Cento litri di olio estratti da trecento chili di olive. Sono il risultato della prima raccolta simbolica avvenuta all’interno del Parco archeologico di Segesta. Si tratta del frutto di 25 alberi di ulivo che versavano in stato di abbandono e che da quest’anno, grazie all’attenzione della direttrice del Parco, Rossella Giglio, sono stati curati e messi a coltura nella logica di recupero e custodia di quel paesaggio che, insieme alle vestigia monumentali, contribuisce a rendere l’area archeologica di Segesta un luogo di bellezza senza tempo.
Dopo il grano di Selinunte, il vino e l’olio del Parco della Valle dei Templi di Agrigento, arriva dunque l’olio di Segesta, ulteriore segno di “uno sguardo nuovo, attraverso il recupero di una dimensione agricola del territorio, che ci viene raccontata anche dalla storia”, spiega l’assessore ai Beni culturali, Alberto Samona’: “I nostri parchi archeologici si trovano in contesti ambientali che il tempo sembra non aver mutato.
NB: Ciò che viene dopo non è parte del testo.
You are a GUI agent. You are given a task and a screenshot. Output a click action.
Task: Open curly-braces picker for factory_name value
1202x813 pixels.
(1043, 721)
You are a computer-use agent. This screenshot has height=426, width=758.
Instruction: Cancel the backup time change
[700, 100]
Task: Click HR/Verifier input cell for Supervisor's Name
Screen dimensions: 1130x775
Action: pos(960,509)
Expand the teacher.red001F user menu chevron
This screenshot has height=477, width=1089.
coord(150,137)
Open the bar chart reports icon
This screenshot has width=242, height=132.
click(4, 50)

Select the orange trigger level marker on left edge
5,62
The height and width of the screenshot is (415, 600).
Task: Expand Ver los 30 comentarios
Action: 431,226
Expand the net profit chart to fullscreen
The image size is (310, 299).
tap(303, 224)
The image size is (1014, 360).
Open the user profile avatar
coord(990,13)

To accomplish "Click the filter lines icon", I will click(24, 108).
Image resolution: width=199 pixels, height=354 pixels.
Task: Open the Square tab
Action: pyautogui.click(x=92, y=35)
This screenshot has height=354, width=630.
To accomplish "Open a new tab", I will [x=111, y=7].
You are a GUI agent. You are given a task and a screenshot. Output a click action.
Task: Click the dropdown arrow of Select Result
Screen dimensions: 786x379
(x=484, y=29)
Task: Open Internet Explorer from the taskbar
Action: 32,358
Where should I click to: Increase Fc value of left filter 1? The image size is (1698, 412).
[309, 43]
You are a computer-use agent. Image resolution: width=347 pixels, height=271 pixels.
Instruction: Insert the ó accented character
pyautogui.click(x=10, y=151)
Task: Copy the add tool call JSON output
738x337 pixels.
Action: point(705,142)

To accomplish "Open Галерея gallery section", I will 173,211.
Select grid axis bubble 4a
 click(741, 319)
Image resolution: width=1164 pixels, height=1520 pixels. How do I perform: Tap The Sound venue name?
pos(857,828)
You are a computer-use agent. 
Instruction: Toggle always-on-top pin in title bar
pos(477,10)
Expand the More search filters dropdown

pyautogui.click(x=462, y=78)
Oggi il visitatore ha la possibilita’ di scoprire luoghi unici al mondo in cui archeologia e paesaggio diventano un tutt’uno”.
Fino a oggi gli alberi del Parco non erano stati mai potati e mai prima d’ora la direzione del Parco aveva dato luogo a una raccolta ufficiale di olive. “Gli ulivi fanno parte della storia di Segesta e, richiamando Tucidide, – dice la direttrice del Parco, Rossella Giglio – mi piace ricordare che i popoli del Mediterraneo cominciarono ad uscire dalla barbarie quando impararono a coltivare l’olivo e la vite.
Attraverso questo intervento abbiamo iniziato a curare anche la vegetazione che consideriamo componente essenziale del parco stesso. Il prossimo intervento sara’ il recupero del vigneto che si trova sparso in piu’ punti dei 180 ettari del Parco”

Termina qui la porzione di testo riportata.